LE DEVELOPPEMENT SUR TRAME DE CRISE HUMANITAIRE : LE CAS DU DARFOUR

Par Laura Hébert

Le Darfour, région abritant environ 23 % de la population soudanaise[i], est, depuis 2003, le théâtre d’une guerre civile des plus meurtrières dont résulte une grave crise humanitaire. Les origines du conflit ne sont pas récentes et les causes sont nombreuses : climatique, démographique, propriété des terres et anciens conflits non résolus complètement. Les affrontements se déroulent entre une milice de rebelles et l’armée gouvernementale. L’ONU estime que depuis février 2003, plus de 300 000 personnes ont perdu la vie, à cause du conflit que certains qualifieront de génocide. En outre, plus de 2 millions de personnes ont été forcées de quitter leur foyer[ii].

La réponse à la crise est assez lente à venir, il semble que la communauté internationale n’a pas retenu les leçons à tirer du génocide rwandais, soit de ne pas attendre que la situation soit à son paroxysme avant d’intervenir. C’est notamment la pression causée par la publication d’images-chocs du conflit qui poussera la communauté internationale à réagir. Cependant, le fait que l’État soit directement impliqué dans le conflit et que de graves violations des droits de l’homme ainsi que des actes criminels soient commis avec sa complicité et souvent sous son contrôle rend le règlement de la crise, l’aide humanitaire et le développement subséquent très ambigus. Dans ce billet, nous tenterons donc de voir, comment le développement peut s’orchestrer avec trame de fond la crise du Darfour. Peut-il réellement jouer un rôle reconstructeur tant que les armes tirent toujours ? Que faut-il transformer pour améliorer le sort de la population darfourienne ? Voilà les questions auxquelles ce billet tentera d’adresser une réponse.

Tout d’abord, il est évident que le développement peine à trouver sa place en sol darfourien. Est-ce que mettre fin à la souffrance du peuple  doit avoir préséance sur la résolution des causes profondes du conflit ? Les deux options sont interdépendantes ; si on priorise l’aide humanitaire, le conflit demeurera récurrent, alors que si on règle les causes primaires de la crise, les gens continueront d’avoir faim et de vivre dans la misère. Le développement du Darfour représente une clé pour la paix de la région, alors que la paix facilitera grandement le développement. Il est donc ardu dans ce cas de faire la part des choses. Surmonter la crise doit donc se faire sur deux avenues différentes, soit le retour à une paix durable et la reconstruction de la région qui passera par son développement.

Bien qu’une force militaire conjointe des Nations Unies et de l’Union Africaine, l’UNAMID, soit sur place depuis la résolution 1769 du Conseil de Sécurité, en juillet 2007, « dont l’efficacité a plusieurs fois été mise en doute[iii] » nous nous attarderons plutôt aux aspects économiques et politiques de la reconstruction de la région.

-- -- --

**Énoncé du problème**
Résumez en deux phrases le billet sur le Darfour.

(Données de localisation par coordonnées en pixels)
-- -- --

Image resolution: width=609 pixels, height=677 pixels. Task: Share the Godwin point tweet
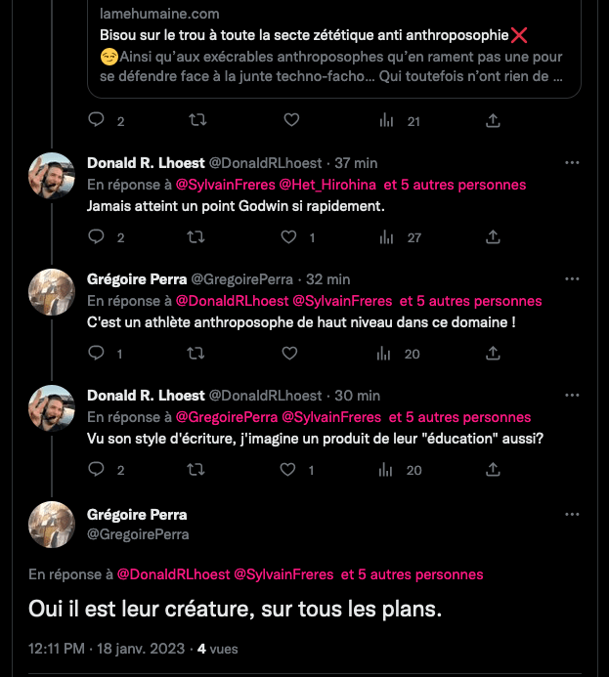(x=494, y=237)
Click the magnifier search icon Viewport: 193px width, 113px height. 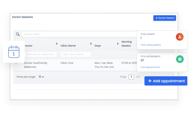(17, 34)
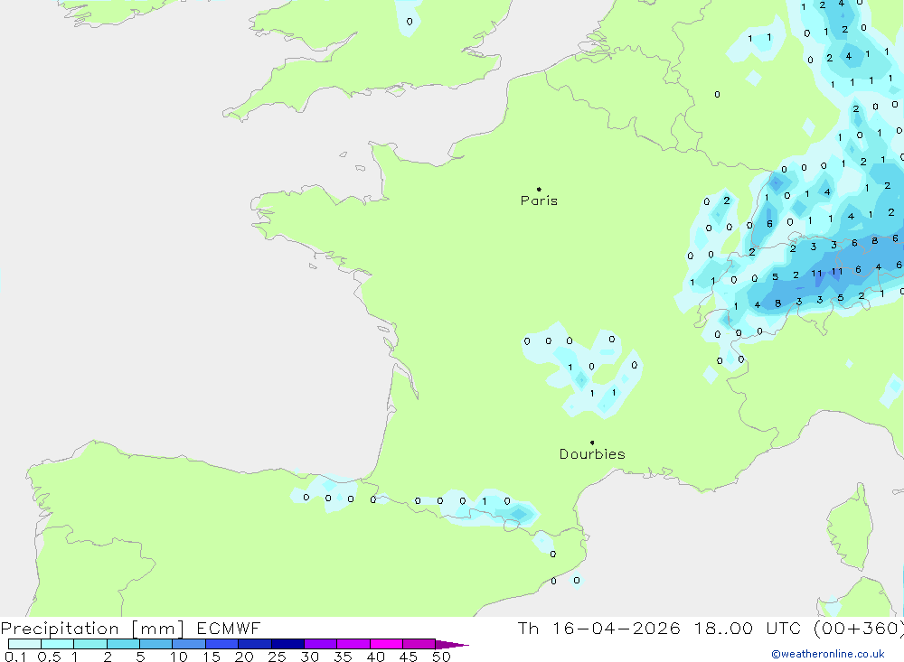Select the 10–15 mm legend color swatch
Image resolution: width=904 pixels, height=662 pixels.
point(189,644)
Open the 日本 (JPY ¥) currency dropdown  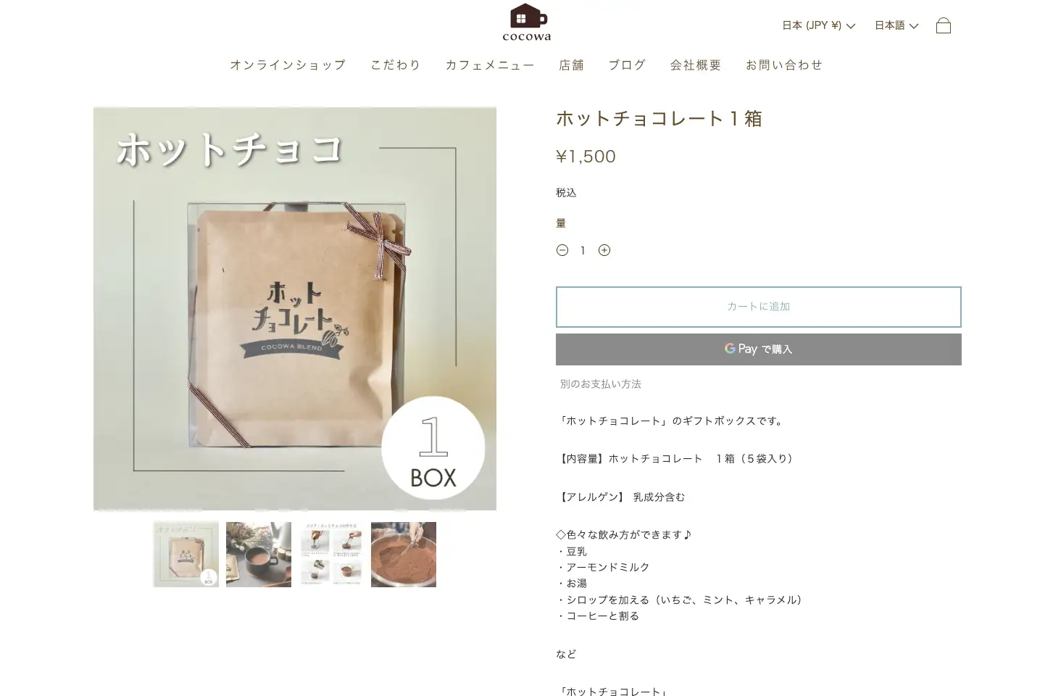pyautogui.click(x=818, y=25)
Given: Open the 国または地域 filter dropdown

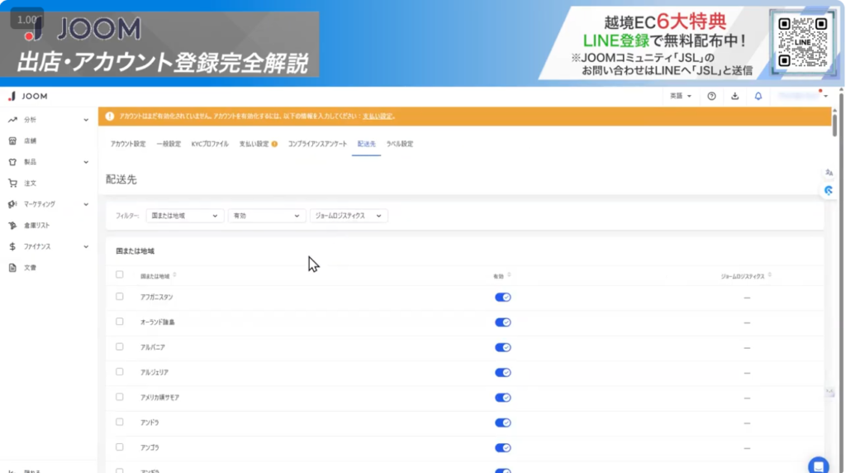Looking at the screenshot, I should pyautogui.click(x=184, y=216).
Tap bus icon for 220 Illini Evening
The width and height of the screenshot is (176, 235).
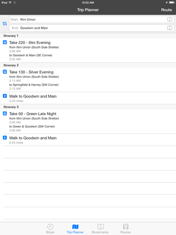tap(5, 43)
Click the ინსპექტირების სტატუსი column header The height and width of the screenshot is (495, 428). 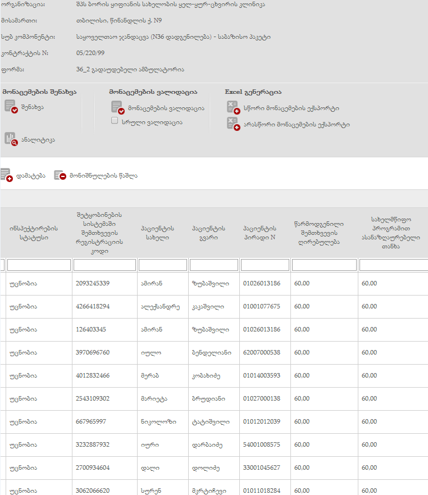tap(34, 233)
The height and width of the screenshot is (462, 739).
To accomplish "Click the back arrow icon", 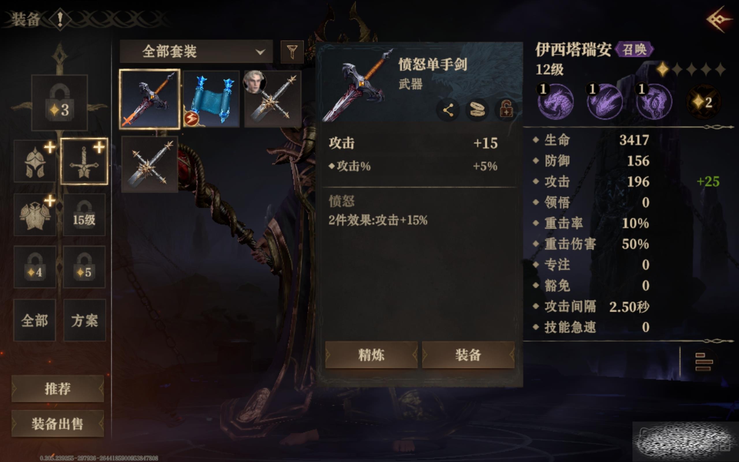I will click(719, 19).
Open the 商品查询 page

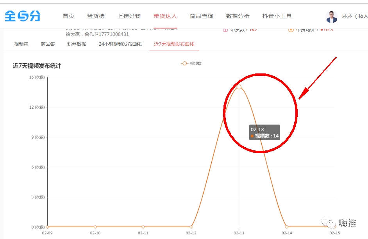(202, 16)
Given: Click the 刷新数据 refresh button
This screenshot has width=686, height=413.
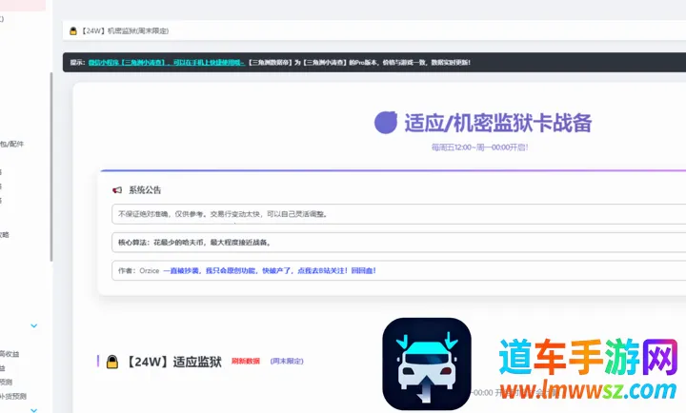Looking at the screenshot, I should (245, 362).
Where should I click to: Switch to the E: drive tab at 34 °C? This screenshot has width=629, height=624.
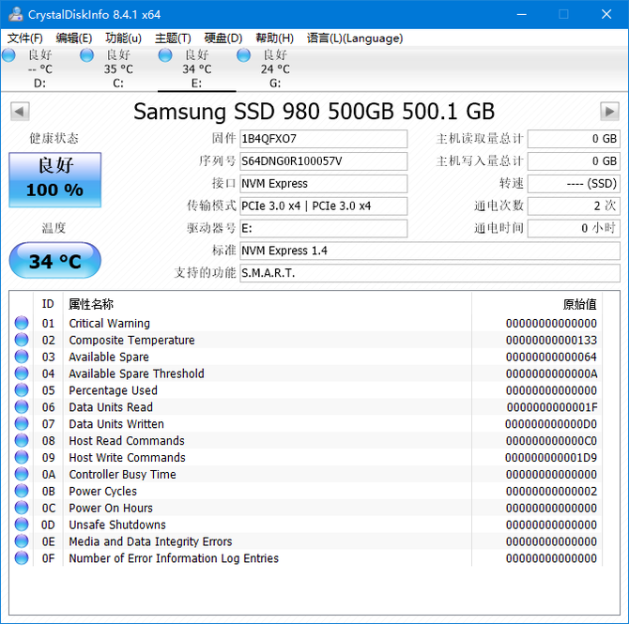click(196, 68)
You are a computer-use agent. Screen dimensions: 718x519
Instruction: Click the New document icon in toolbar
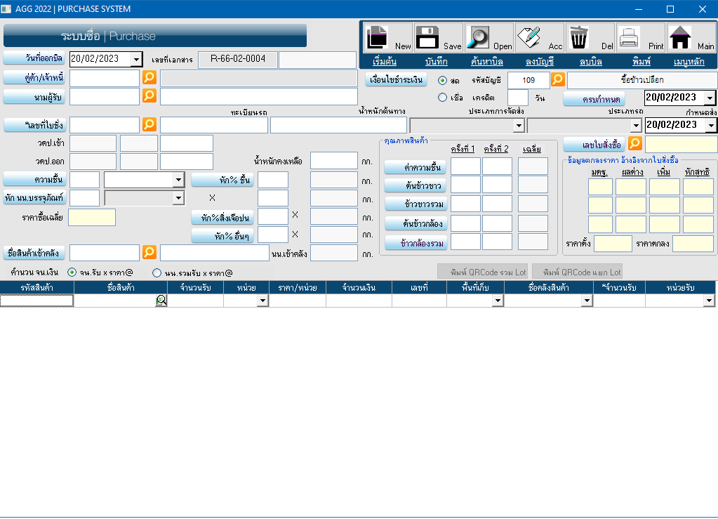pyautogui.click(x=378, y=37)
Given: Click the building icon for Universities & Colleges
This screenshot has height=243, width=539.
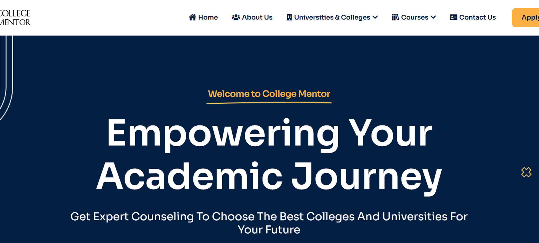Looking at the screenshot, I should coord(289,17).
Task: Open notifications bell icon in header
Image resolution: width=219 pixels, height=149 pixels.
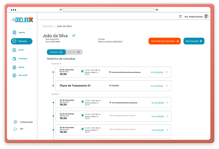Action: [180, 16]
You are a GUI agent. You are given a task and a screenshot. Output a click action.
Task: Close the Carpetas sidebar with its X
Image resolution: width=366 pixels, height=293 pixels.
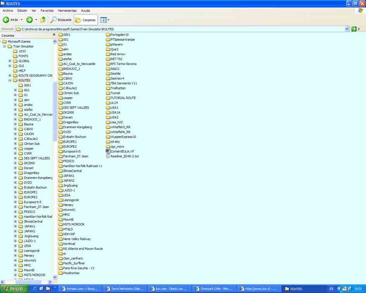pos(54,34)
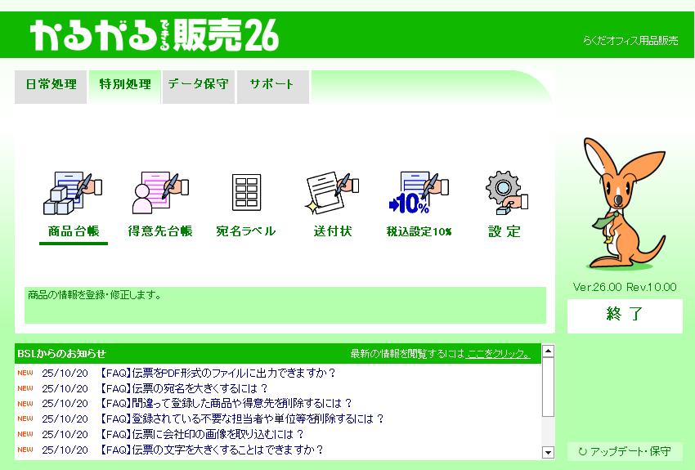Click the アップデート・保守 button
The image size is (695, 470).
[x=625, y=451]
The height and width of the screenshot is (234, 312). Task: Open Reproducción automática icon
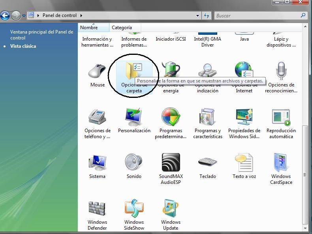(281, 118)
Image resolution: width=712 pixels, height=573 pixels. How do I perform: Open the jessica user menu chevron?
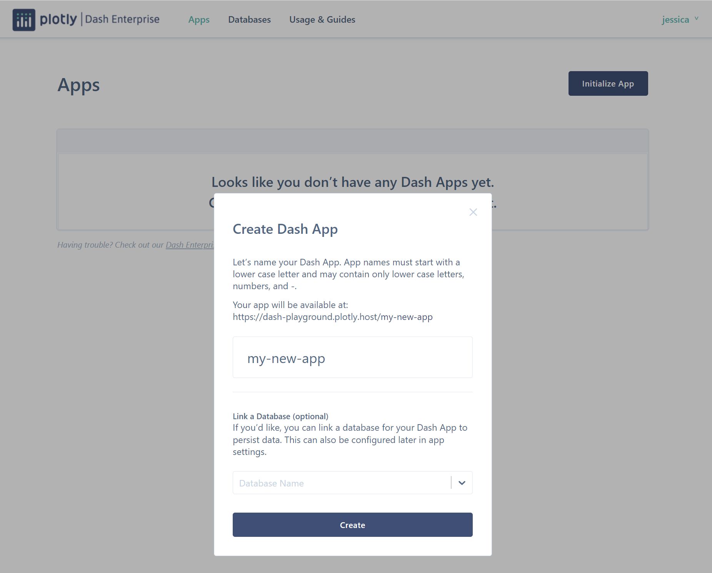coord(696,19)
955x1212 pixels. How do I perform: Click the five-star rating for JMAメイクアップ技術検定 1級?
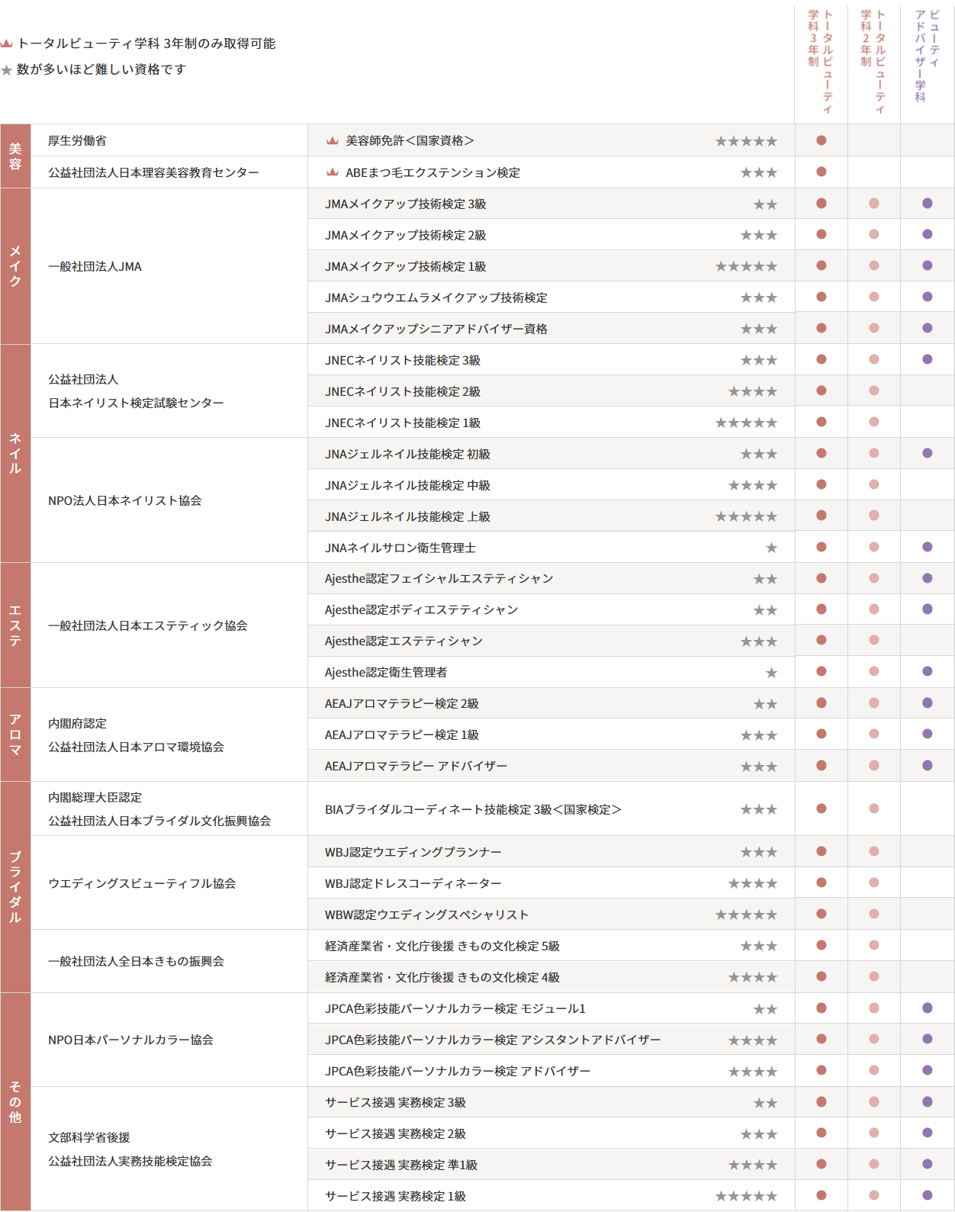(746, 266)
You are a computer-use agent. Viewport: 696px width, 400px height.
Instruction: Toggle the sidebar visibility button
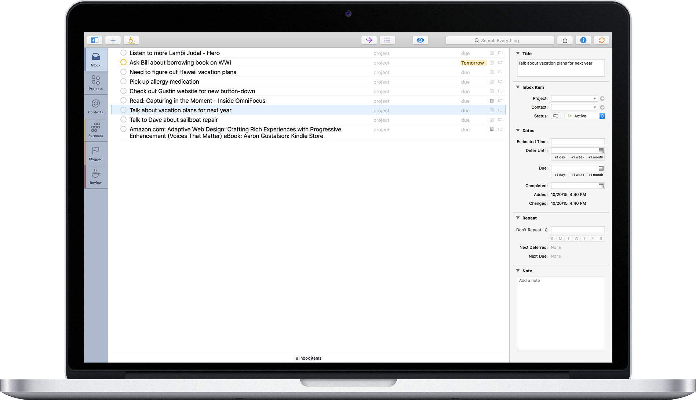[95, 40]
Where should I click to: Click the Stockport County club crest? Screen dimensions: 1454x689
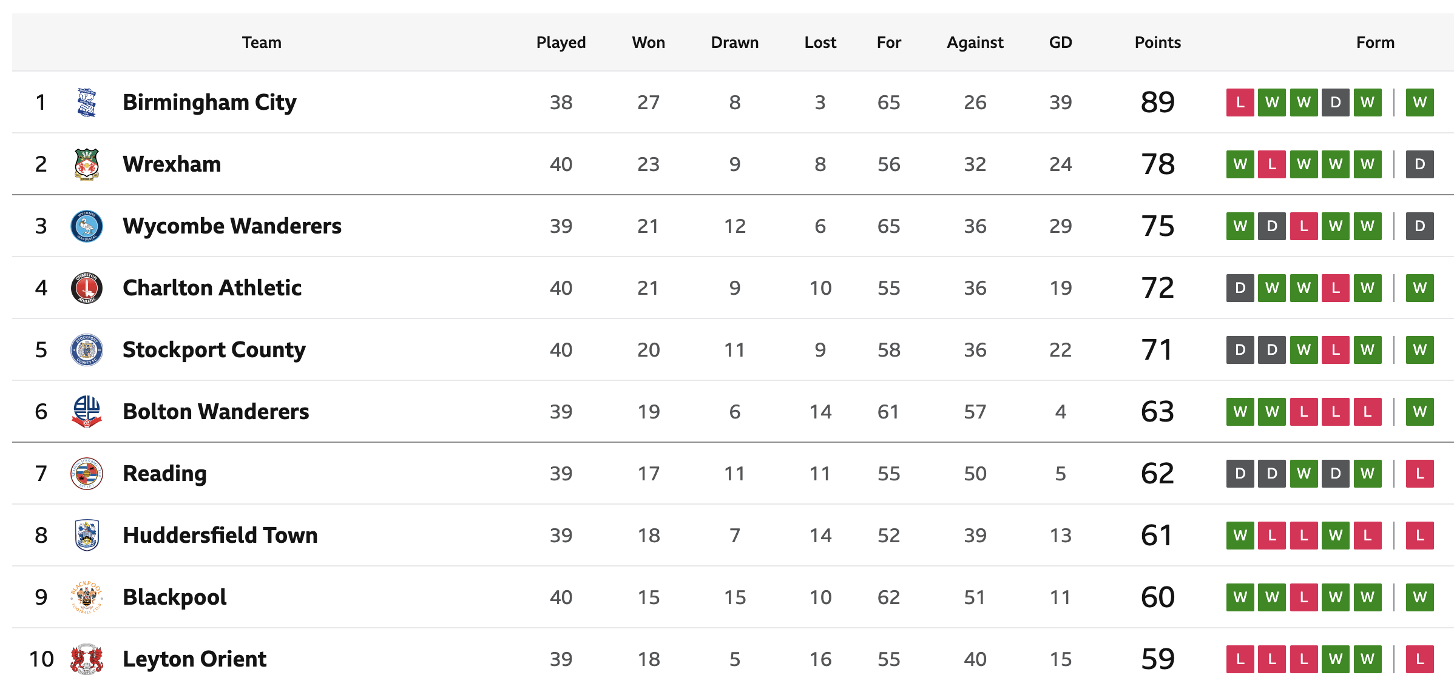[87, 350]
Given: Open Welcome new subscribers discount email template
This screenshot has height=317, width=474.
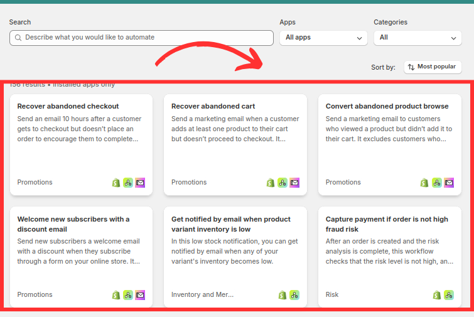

-- -- --

**Réponse finale**
Depuis 2003, le Darfour connaît une guerre civile très meurtrière entre une milice de rebelles et l'armée gouvernementale : l'ONU estime qu'elle a fait plus de 300 000 morts, et plus de 2 millions de personnes ont dû quitter leur foyer. Comme l'État est impliqué dans le conflit, l'aide et le développement deviennent ambigus, et le billet soutient que surmonter la crise exige à la fois le retour à une paix durable et la reconstruction de la région par son développement.